Thursday, January 15, 2009

Recruiting News Warms Up As Temperature Cools Down

Chilly enough for you today? It's 13-below zero here on the shoulder of Moose Mountain as I write this and it's supposed to get c-o-l-d tonight. Our last digital thermometer used to bottom out at 24.9 below (something about the batteries according to the manufacturer) and I'm hoping if we top (bottom?) that tonight our newer thermometer will report just how low we go. Bragging rights are important when it comes to cold!

Cold weather aside, the hot stove topic this morning is recruiting. There's news of an interesting recruit coming in for a visit this weekend from a warmer clime (remember the flannels) and another recruit who has received a Dartmouth "offer."

Reported to be coming to town is Mike Tree, a 6-1, 216 middle linebacker/defensive tackle from Arizona's Brophy College Prep, a school that has been kind to Dartmouth the past few years.
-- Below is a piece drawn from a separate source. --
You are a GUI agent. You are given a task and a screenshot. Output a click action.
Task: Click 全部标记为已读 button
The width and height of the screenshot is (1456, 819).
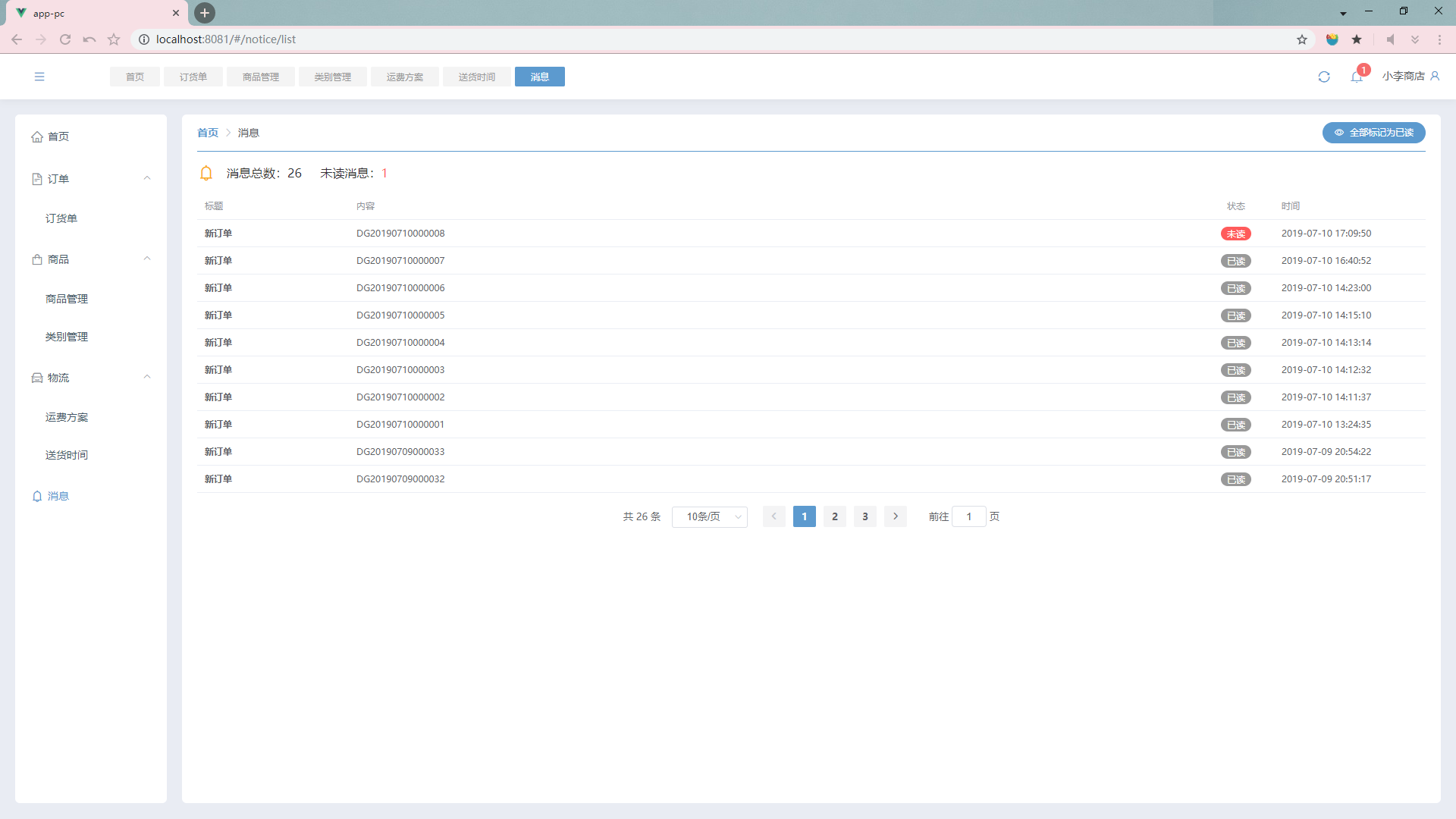[x=1373, y=133]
Scout.com had him listed as visiting Princeton last week and has him visiting Hanover this week. Tree is the star of a series of humorous, short videos promoting Brophy games on YouTube.

Said to be sitting on an offer from Dartmouth according to his coach is Akil Sharp, a running back from Sierra Vista High School in Las Vegas. According to his profile on Rivals.com, the 5-9, 189 Nevadan ran for 1,646 yards and 20 touchdowns last fall and also made 67 tackles. Rivals lists him as running a 4.4 40 while Scout.com has him running a 4.49. A very detailed evaluation of Sharp is available on the ESPN site which listed Stanford and UNLV among his earlier choices. ESPN says he, "won't wow you on film but consistently hits it up hard inside and possesses workhorse type qualities in a small package. Potential high-carry back at a mid-major school." Find a junior year highlight video here and video of him at the Long Beach Nike Combine here. You might also want to check out akilsharp.com.

A couple of other recruiting notes. "Signing Day," is Feb. 4, and the Ivy League, of course, doesn't use the Letter of Intent that a great many high school seniors will be signing that day. (When you see pictures of Ivy League athletes "signing," what they are signing is provided mostly to give them something to be part of the festivities.) If you are curious about exactly what the LOI is, check out a detailed primer from the College Sporting News.

Recruiting, by the way, is taking a hit at some schools in these tough economic times. The New York Times has a story headlined, "Athletes and Colleges Feel a Recruiting Pinch; Tighter Budgets Affect College Sports Recruiting."

While it may be tough times for recruiting, it hasn't had much of an impact on Dartmouth's applications. According to Dean of Admissions and Financial Aid Maria Laskaris in a Daily Dartmouth story, the college received 17,768 applications for the class of 2013, a record. From the story:
Laskaris, in an interview with The Dartmouth, placed schools into three categories with respect to the ongoing economic crisis: public universities; Dartmouth and other members of the Ivy League that have “all significantly enhanced (their) financial aid institutions” and colleges that have tuitions similar to those in the Ivy League, “but don’t have the strength of our financial aid.”
Note: The numbers mentioned in this space earlier today on the size of the freshman class, taken from The Daily Dartmouth, were in error. As noted earlier, there will be about 2,200 students accepted with designs on a class of 1,09-1,100.